Pictures are to be left out, and only the lines from the one with "You are a GUI" through the last line of the listing below are to be repeated exactly.
☆ ☆ ☆
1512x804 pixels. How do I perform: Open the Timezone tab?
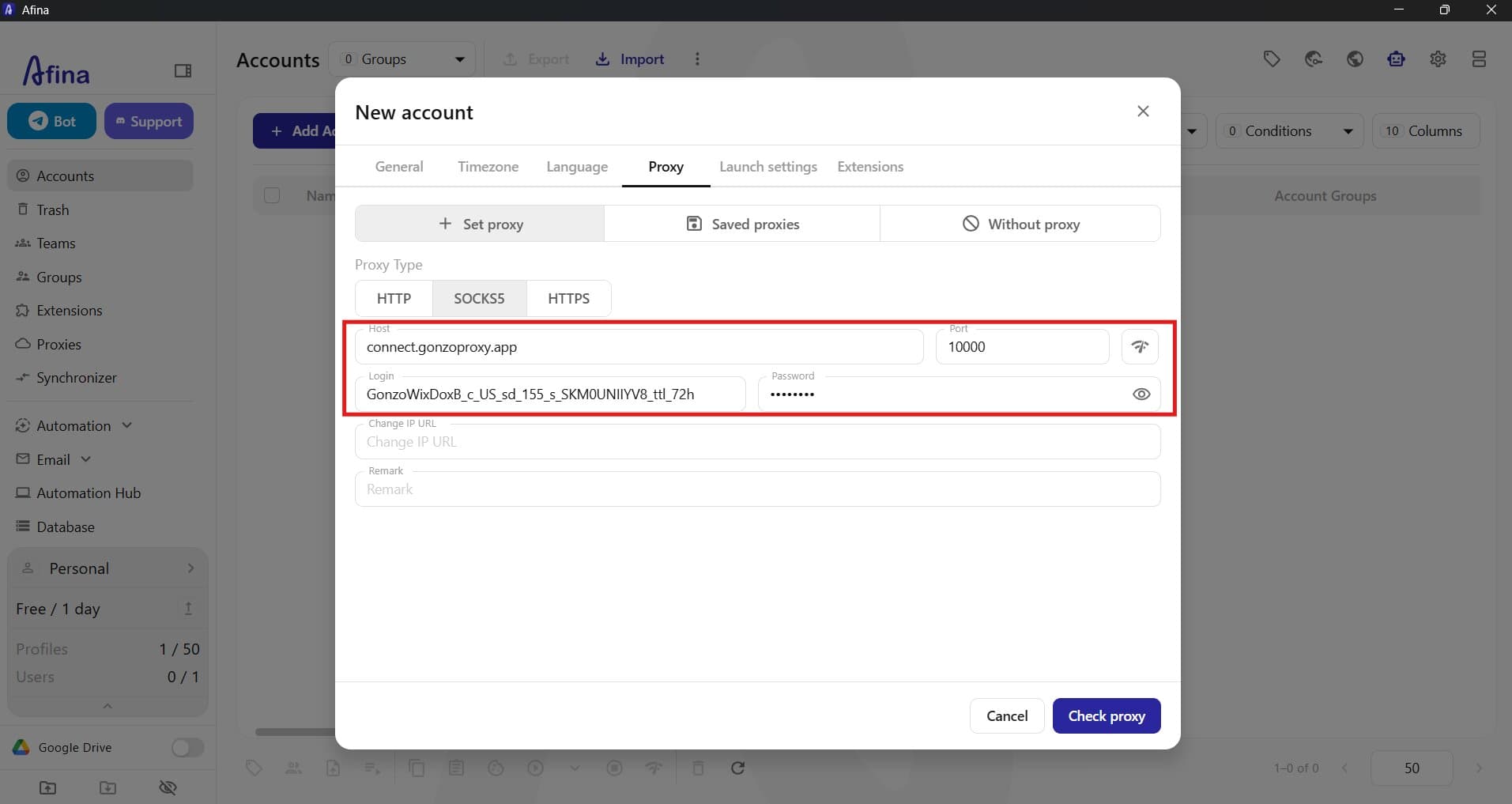tap(488, 167)
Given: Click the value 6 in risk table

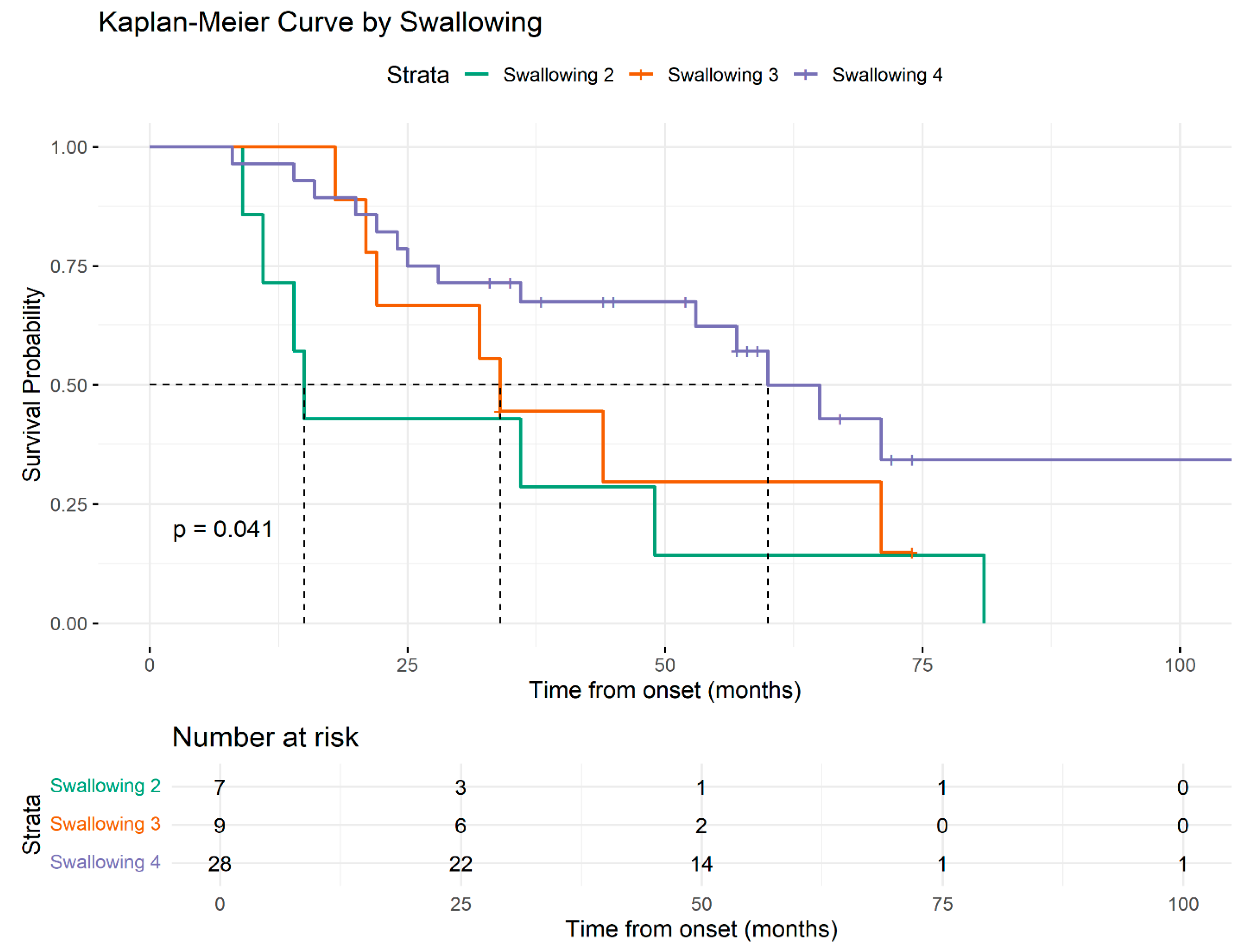Looking at the screenshot, I should pos(460,826).
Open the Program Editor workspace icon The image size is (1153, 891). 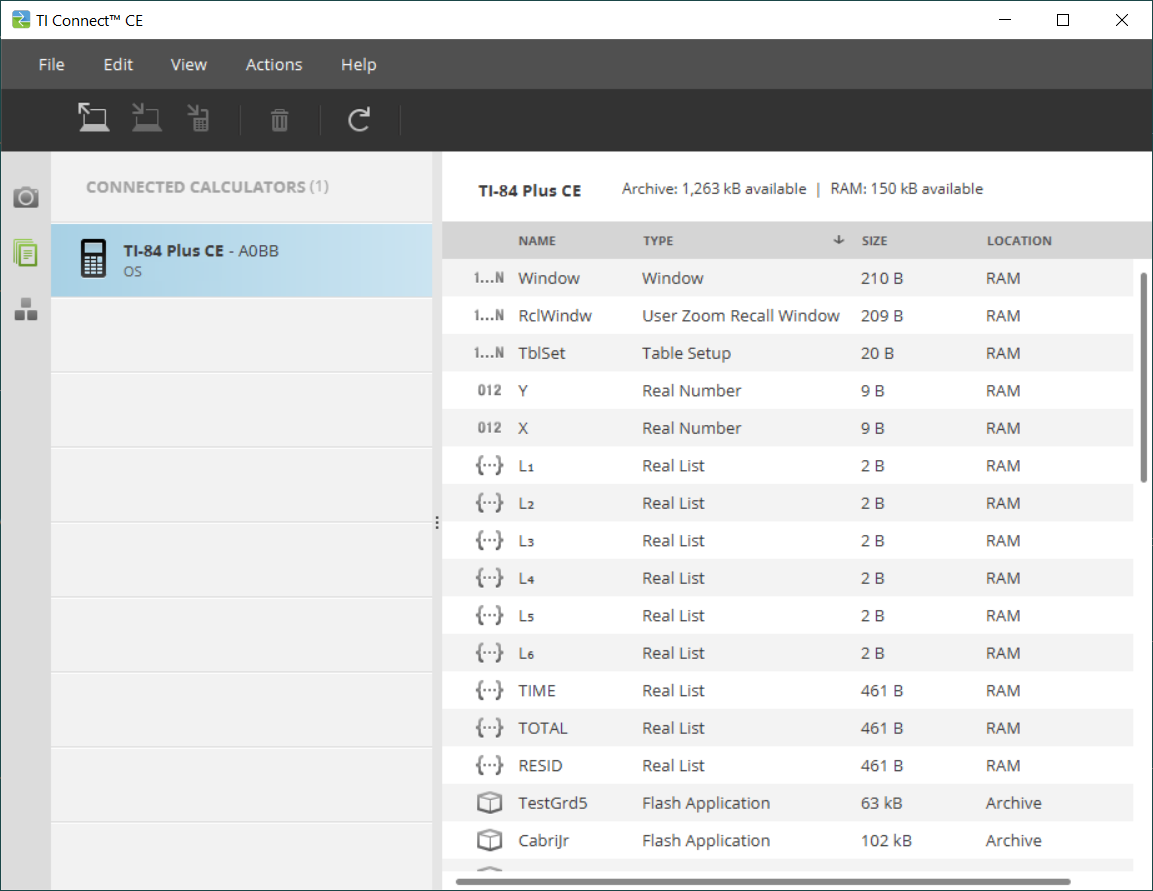[x=26, y=310]
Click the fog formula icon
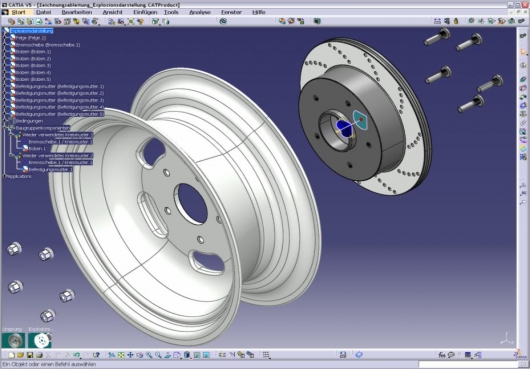The image size is (530, 369). point(441,355)
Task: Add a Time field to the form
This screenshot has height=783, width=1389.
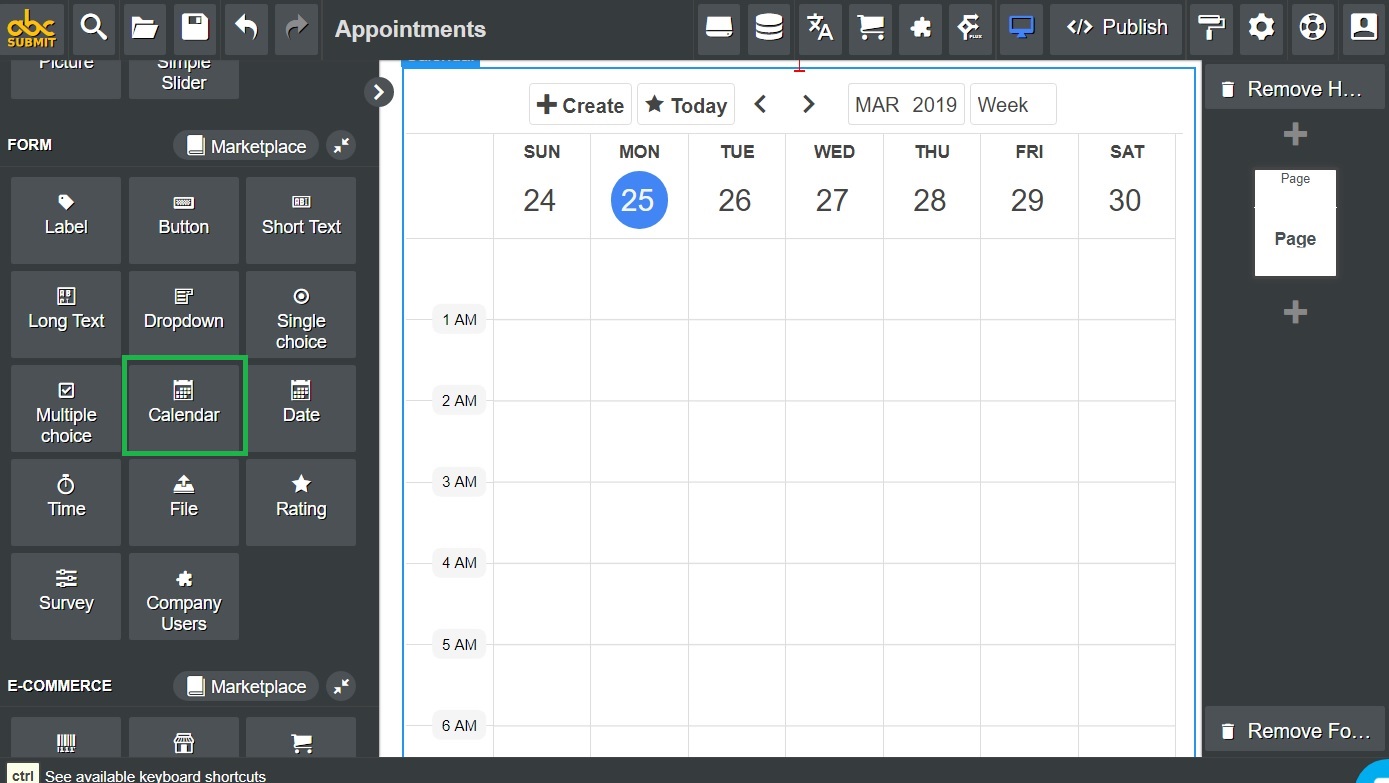Action: (x=65, y=501)
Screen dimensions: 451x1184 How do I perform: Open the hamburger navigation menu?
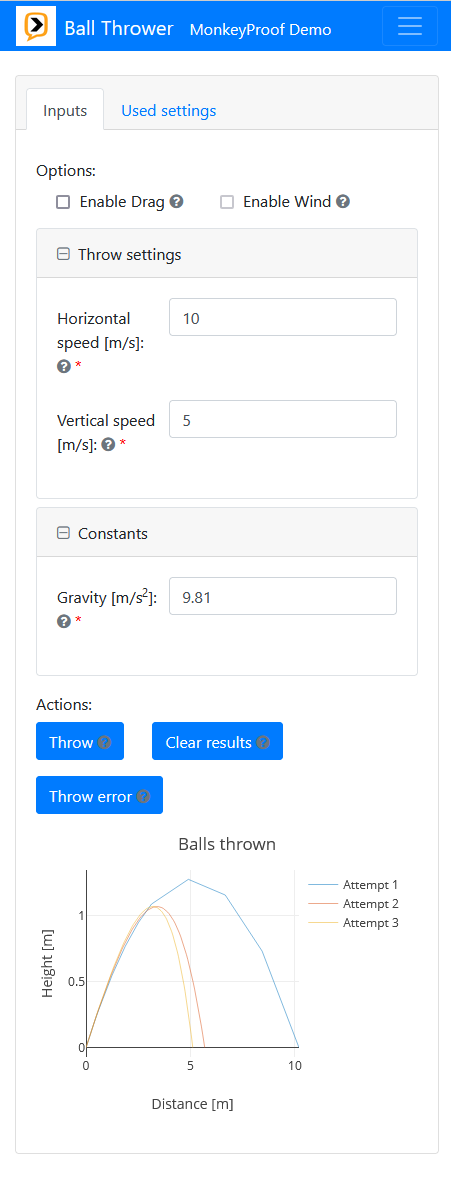(409, 26)
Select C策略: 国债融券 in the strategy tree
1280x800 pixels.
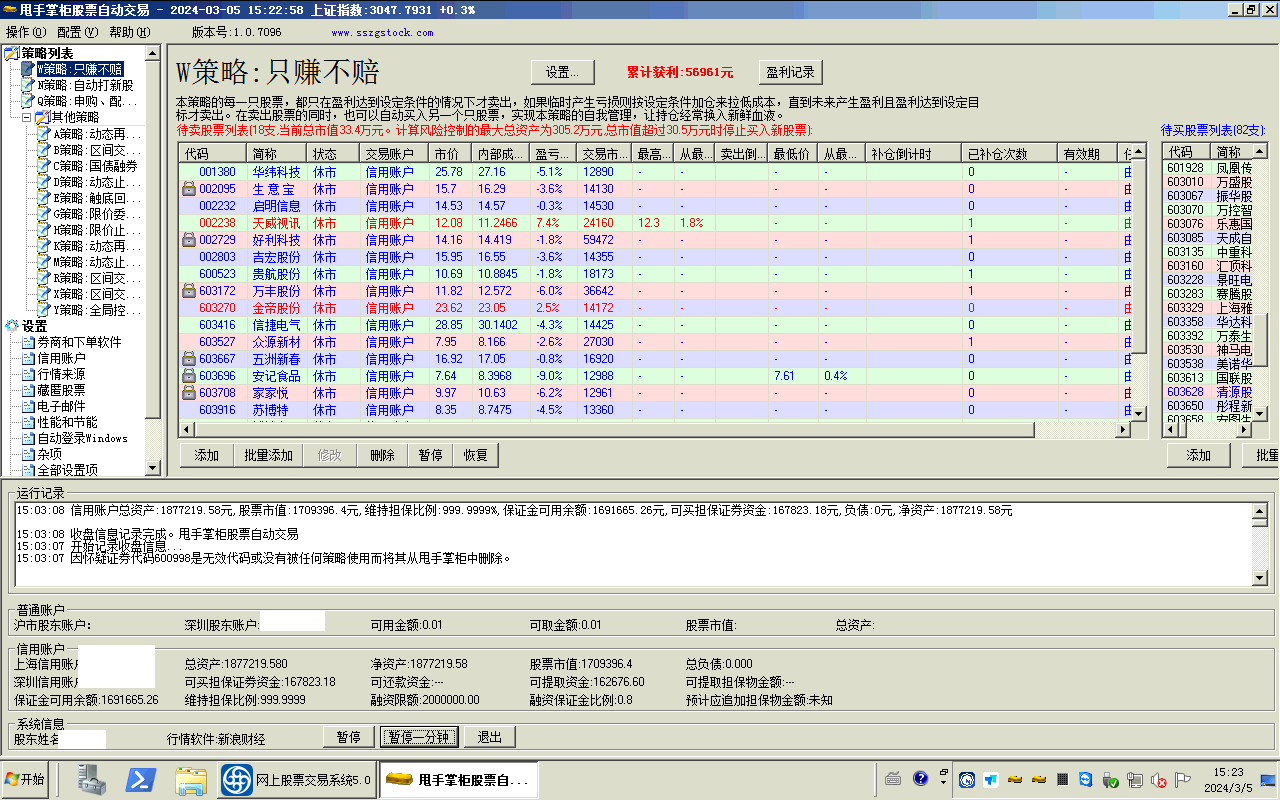pos(95,166)
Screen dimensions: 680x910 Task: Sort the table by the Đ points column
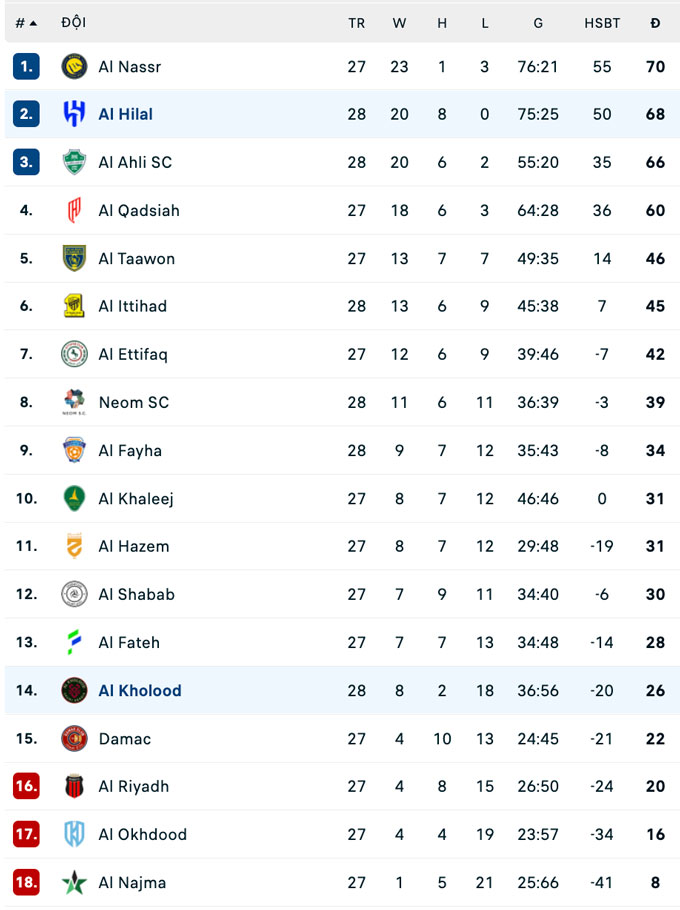(657, 22)
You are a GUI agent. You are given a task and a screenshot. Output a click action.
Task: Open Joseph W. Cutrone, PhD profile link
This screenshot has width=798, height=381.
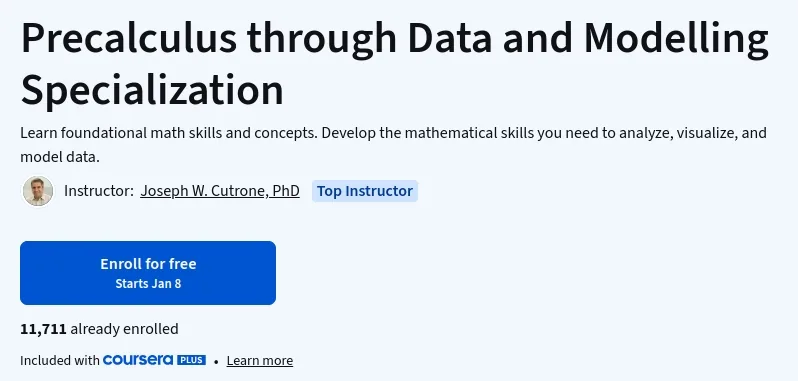pos(220,191)
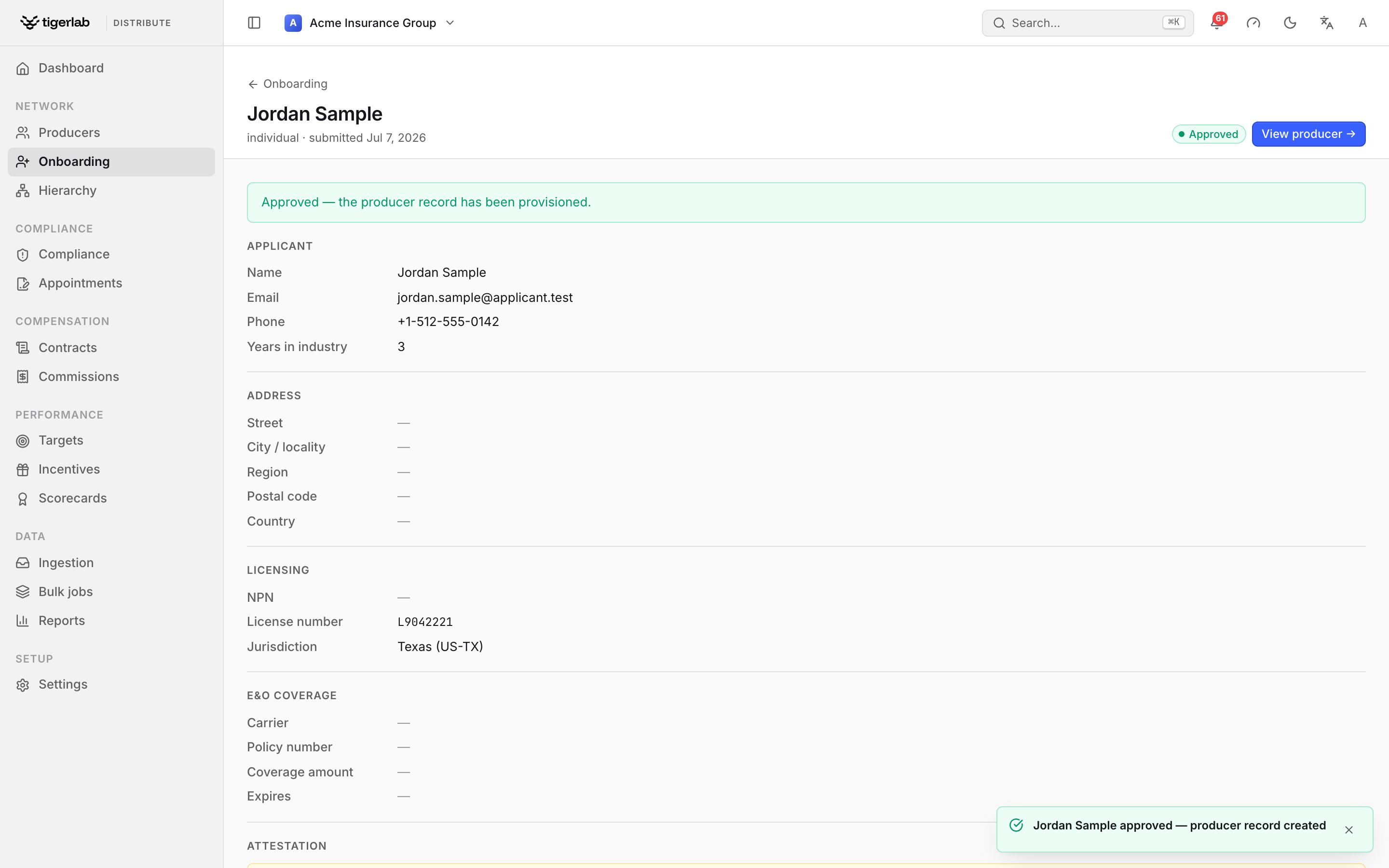Dismiss the Jordan Sample approved toast
Screen dimensions: 1389x868
[x=1349, y=829]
☆ ☆ ☆
◆ **EXERCISE RESULT**:
You are a GUI agent. You are given a task and a screenshot. Output a click action.
Task: Open Joseph W. Cutrone, PhD profile link
This screenshot has width=798, height=381.
pos(220,191)
Dismiss the Jordan Sample approved toast
Screen dimensions: 1389x868
[x=1349, y=829]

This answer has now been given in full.